# DIRECTIONS FOR THIS TASK
Convert the records into a JSON array of strings with one string per line, omitting blank lines. Exclude the pictures from the output.

-- START OF RECORDS FOR THIS EXERCISE --

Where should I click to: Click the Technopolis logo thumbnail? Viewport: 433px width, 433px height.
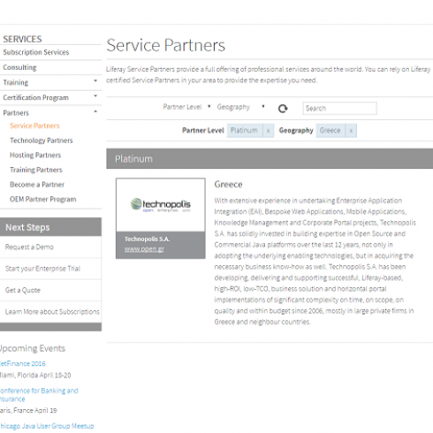point(161,204)
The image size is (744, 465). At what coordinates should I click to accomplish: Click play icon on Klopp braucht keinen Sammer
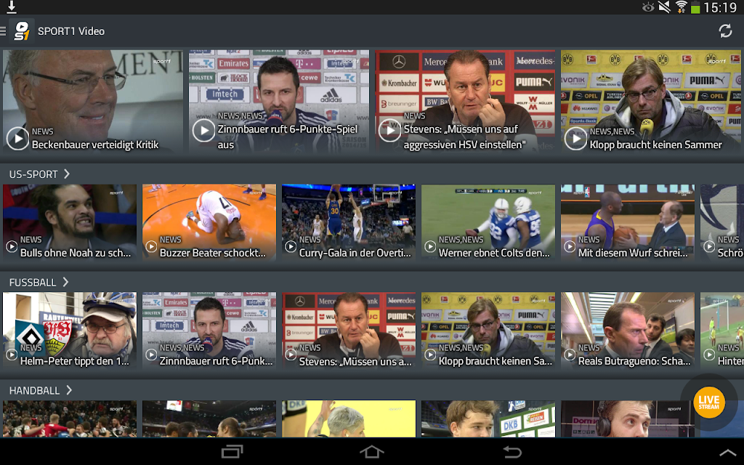point(576,139)
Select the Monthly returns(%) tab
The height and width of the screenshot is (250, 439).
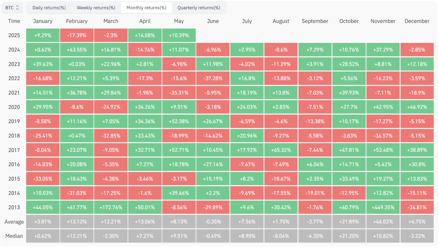pyautogui.click(x=146, y=8)
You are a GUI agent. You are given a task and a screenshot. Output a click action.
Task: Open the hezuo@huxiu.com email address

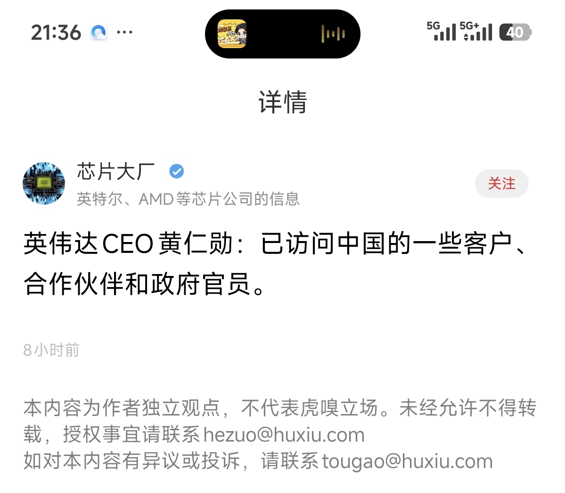(284, 435)
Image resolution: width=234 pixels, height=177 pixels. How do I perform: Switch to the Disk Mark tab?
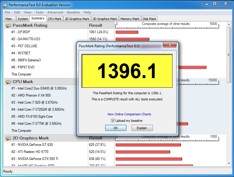[149, 19]
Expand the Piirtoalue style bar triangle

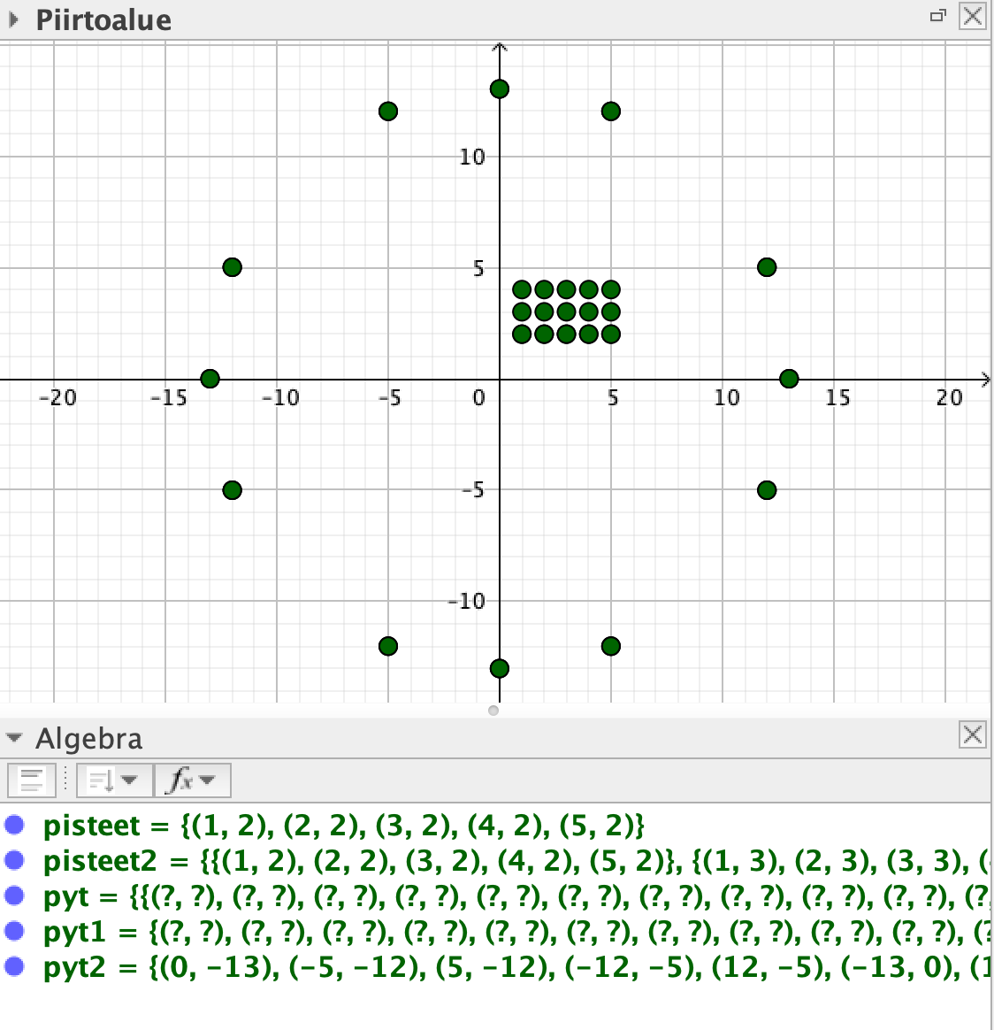pyautogui.click(x=14, y=19)
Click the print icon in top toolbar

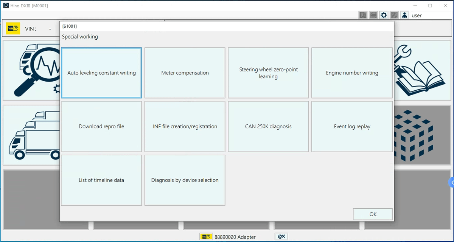[373, 15]
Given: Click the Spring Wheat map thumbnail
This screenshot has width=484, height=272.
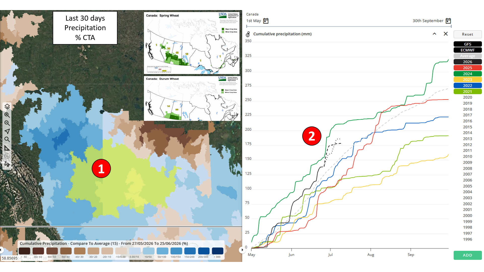Looking at the screenshot, I should click(192, 43).
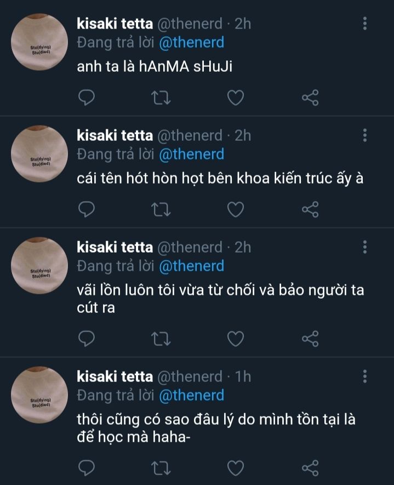The image size is (394, 485).
Task: Reply to the 'để học mà haha-' tweet
Action: point(87,468)
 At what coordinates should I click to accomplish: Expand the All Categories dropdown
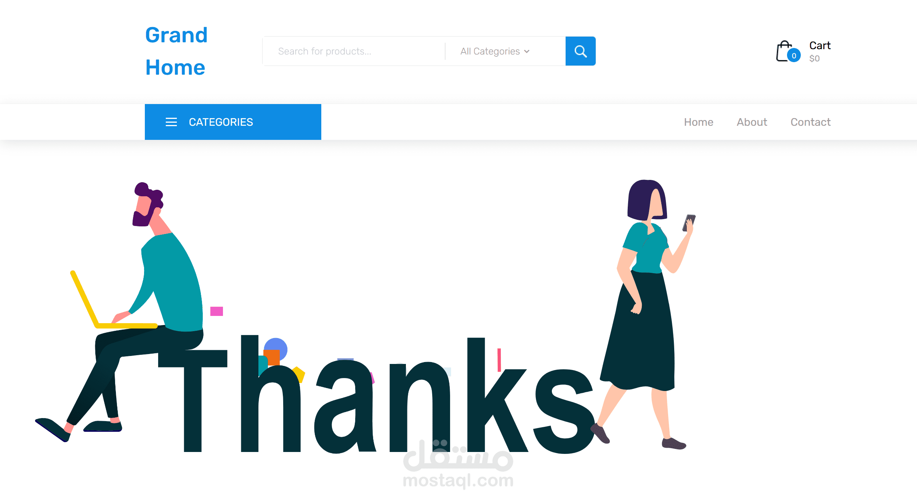(x=495, y=51)
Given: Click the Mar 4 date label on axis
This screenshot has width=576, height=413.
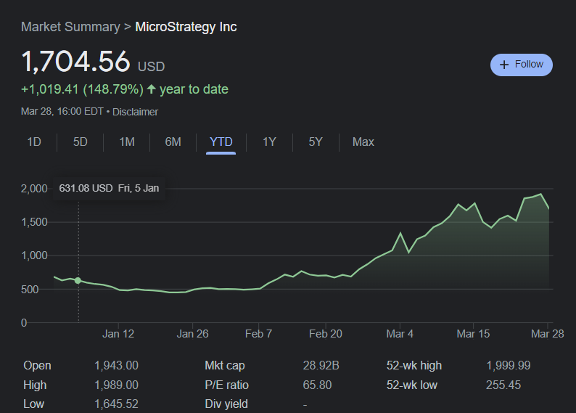Looking at the screenshot, I should (x=400, y=334).
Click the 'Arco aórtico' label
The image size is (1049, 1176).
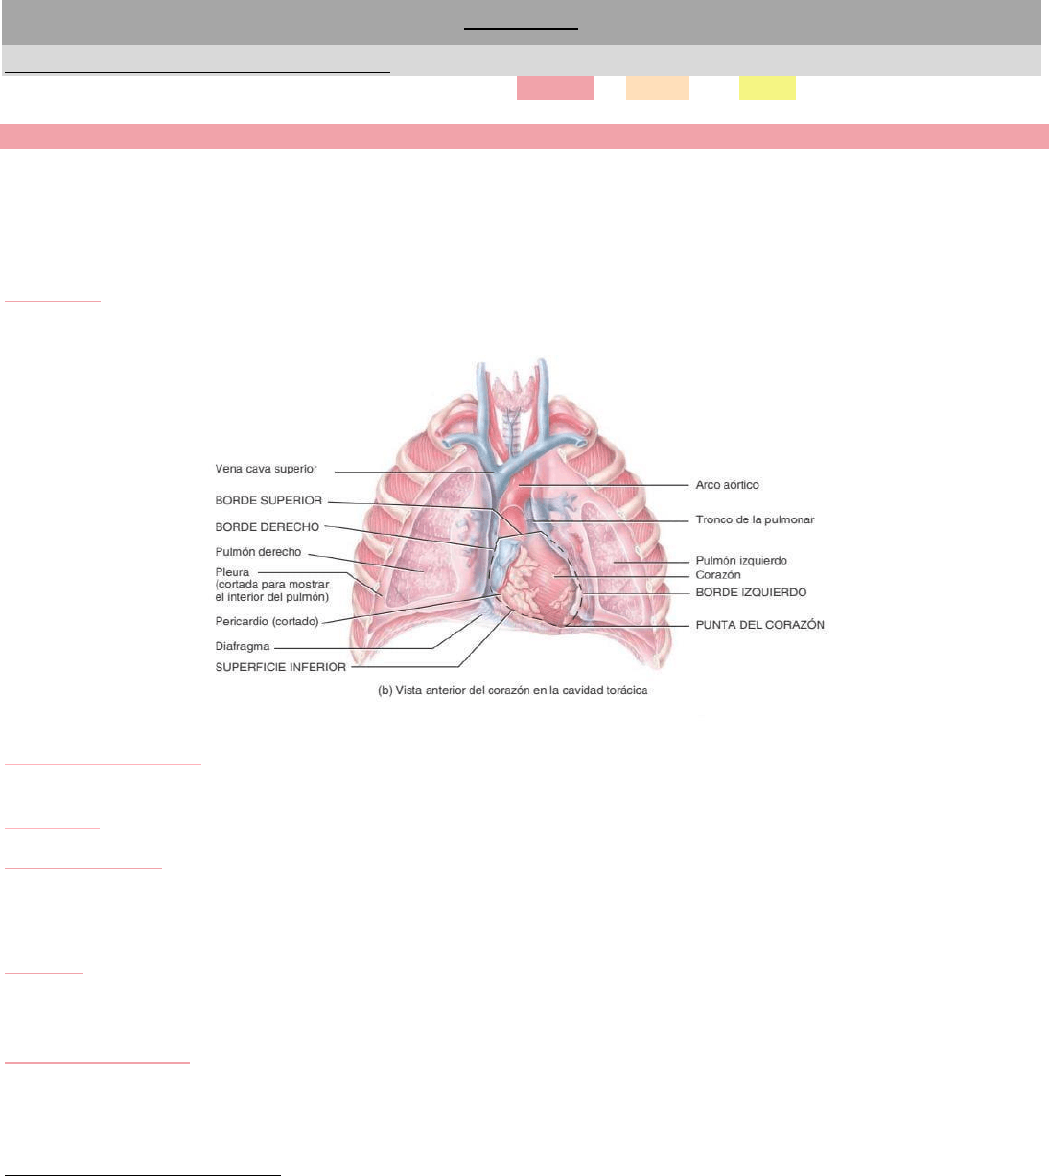(727, 485)
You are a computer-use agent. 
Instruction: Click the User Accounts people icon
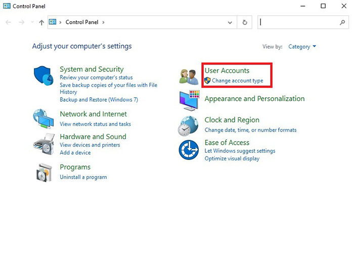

-- END OF RECORDS FOR THIS EXERCISE --

# RESULT
[
  "Where should I click to: Click the Technopolis logo thumbnail? Viewport: 433px width, 433px height.",
  "point(161,204)",
  "The image size is (744, 465). At what coordinates should I click to accomplish: Click play icon on Klopp braucht keinen Sammer",
  "point(576,139)",
  "Select the Monthly returns(%) tab",
  "The height and width of the screenshot is (250, 439).",
  "pyautogui.click(x=146, y=8)",
  "You are a GUI agent. You are given a task and a screenshot. Output a click action.",
  "Task: Open the hezuo@huxiu.com email address",
  "(284, 435)",
  "Image resolution: width=234 pixels, height=177 pixels. How do I perform: Switch to the Disk Mark tab?",
  "[149, 19]",
  "Expand the Piirtoalue style bar triangle",
  "pyautogui.click(x=14, y=19)",
  "Click the print icon in top toolbar",
  "[373, 15]",
  "Given: Click the Spring Wheat map thumbnail",
  "This screenshot has width=484, height=272.",
  "Looking at the screenshot, I should click(192, 43).",
  "The image size is (394, 485).",
  "Task: Reply to the 'để học mà haha-' tweet",
  "Action: point(87,468)",
  " At what coordinates should I click to accomplish: Expand the All Categories dropdown",
  "(x=495, y=51)",
  "Given: Click the Mar 4 date label on axis",
  "This screenshot has width=576, height=413.",
  "Looking at the screenshot, I should (x=400, y=334).",
  "Click the 'Arco aórtico' label",
  "The image size is (1049, 1176).",
  "(727, 485)",
  "You are a computer-use agent. ",
  "Instruction: Click the User Accounts people icon"
]